There was a knock on the door, and Martineau called: 'Come in.' A tall young man in plain clothes appeared, carrying over his arm a sheaf of fairly large bills.

'Ah, another lot of posters,' said Martineau. Then he said: 'Detective Officer Ainslie, Mr. Barden of North Western Oxygen. You may have to work with him some time, Ainslie.'

'Yes, sir,' said Ainslie stolidly. He carefully lifted off the top poster and passed it to Martineau. The chief inspector spread it on the desk and looked at the twenty groups of photographs which were there, in five rows of four.

'Excellent,' he said. 'Better than the others, I think. Now you know where I want them all to go?'

'Yes, sir.' Ainslie nodded and departed.

'Do you know any of these fellows?' Martineau asked.

Barden looked. He looked carefully. 'No, never a one.'

'Twenty of the cleverest rogues in England,' said Martineau. 'I'm putting this up on the wall. I'll be seeing these faces in my sleep. I'm absolutely certain one or more of these fellows are walking about Granchester right now. Somebody should spot one of 'em. You never know your luck. I might clear these XXC jobs before I'm due to retire on pension.'

11

Sable of Granchester was the city's best furniture shop. It was also the most expensive, quality at a high price being the watchword of the firm. Sable's did practically no hire-purchase business. Wealthy and important customers paid for their goods by cheque, after a dignified interval. Other customers-prosperous retailers and the like, who did cash trade in their own business-often paid in full, on the spot.

Antiques were a valuable sideline to Sable's, and a part of their premises was set aside for this trade. People brought things there to be valued, and quite often sold them after valuation. For these purchases Sable's kept a large 'float' of ready money.

As anyone knows, antiques are not sold in large consignments. They come in single units or pairs or small sets, from all kinds of sources. Because of this, no passer-by was surprised to see some men delivering a grandfather clock to Sable's antiques department on a Saturday afternoon. Sable's was one of those shops which was closed on Saturday afternoons, and though the firm employed a watchman he did not arrive for duty until six o'clock at night. But nobody thought it odd that the clock should be delivered when the shop was closed. As the policeman on the beat pointed out later, in answer to criticism, the afternoon of early closing day was the time when most of the furniture stores took delivery of new goods.

When the watchman turned up for work, he found that the safe in the manager's office had been opened. There was an oxygen cylinder lying on the floor in the same room. When the police arrived they found that the premises had been entered through a small window at the back. There was no evidence to show that the front door of the antiques department had been opened to allow the passage of a grandfather clock. The door had two latch locks, two of those being considered safe from anything but a direct attack with a jemmy.

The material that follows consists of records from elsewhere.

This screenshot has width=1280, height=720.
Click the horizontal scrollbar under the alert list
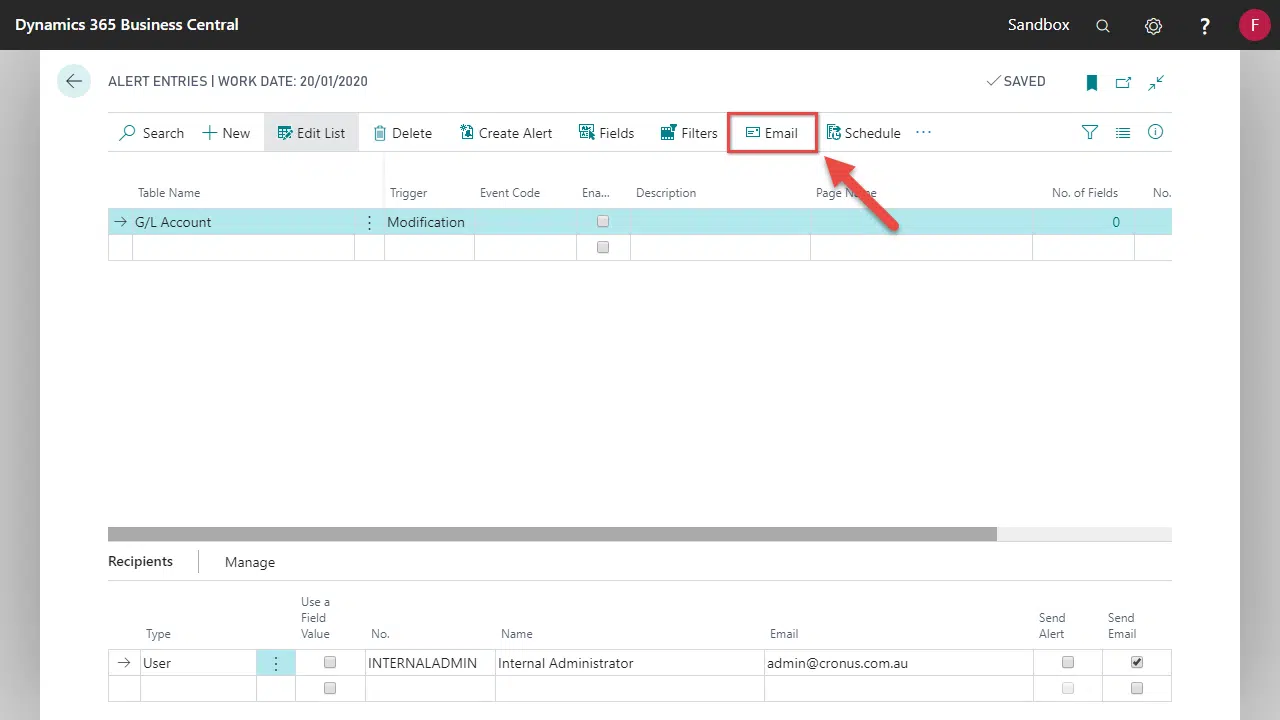click(x=552, y=534)
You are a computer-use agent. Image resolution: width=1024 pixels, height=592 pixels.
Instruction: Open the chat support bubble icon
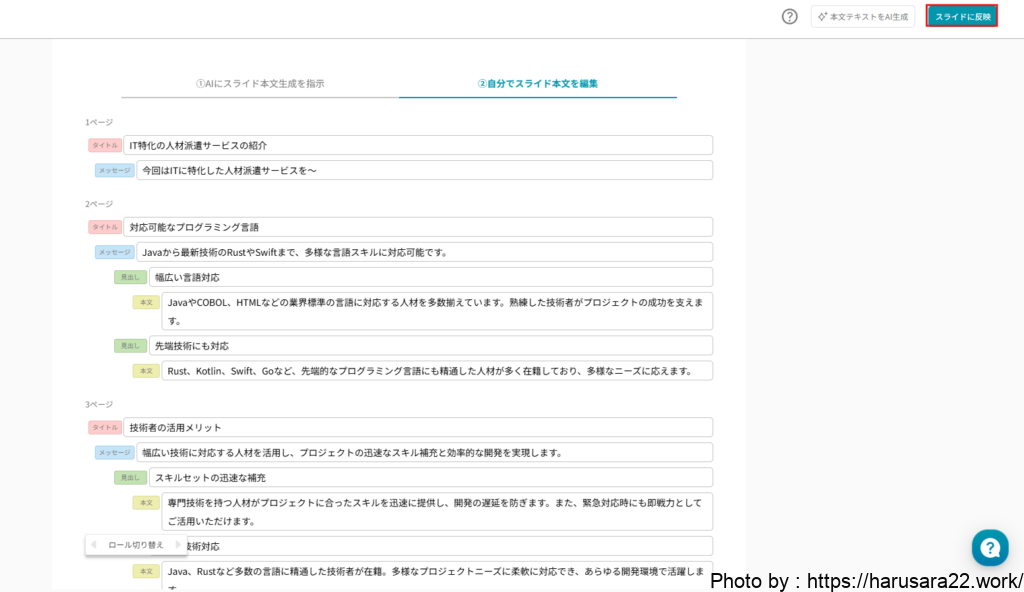989,548
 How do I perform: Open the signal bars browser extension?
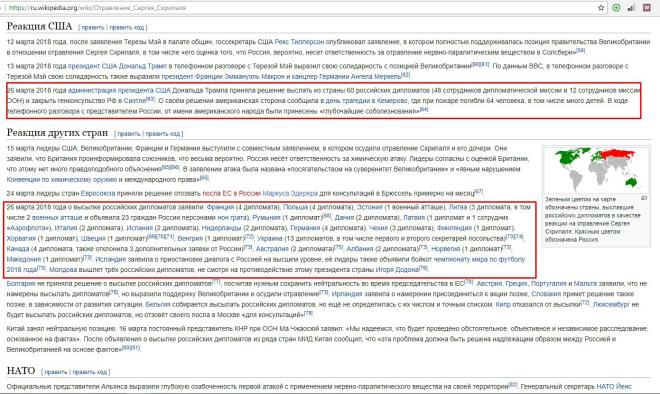[631, 8]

'They could have got the cylinder in the back way by sliding it through the window,' Martineau commented. 'Or their door-and-window man could have come through to the front and opened that door with two latch locks. But this was the middle of Saturday afternoon, with people about everywhere. Back or front, how the devil did they manage to get that cylinder in without being noticed?'

That question was not answered until the following Tuesday. In spite of intensive inquiries round about, nobody recalled the incident of the grandfather clock. The clock had been left standing in the antiques department, close to the wall near the foot of a wide flight of stairs. It was a place suitable for such an article, and its presence was accepted until Tuesday because the departmental manager had been taking a busman's holiday-Saturday afternoon, Sunday and Monday-nosing round after antiques in the less frequented parts of the Yorkshire dales.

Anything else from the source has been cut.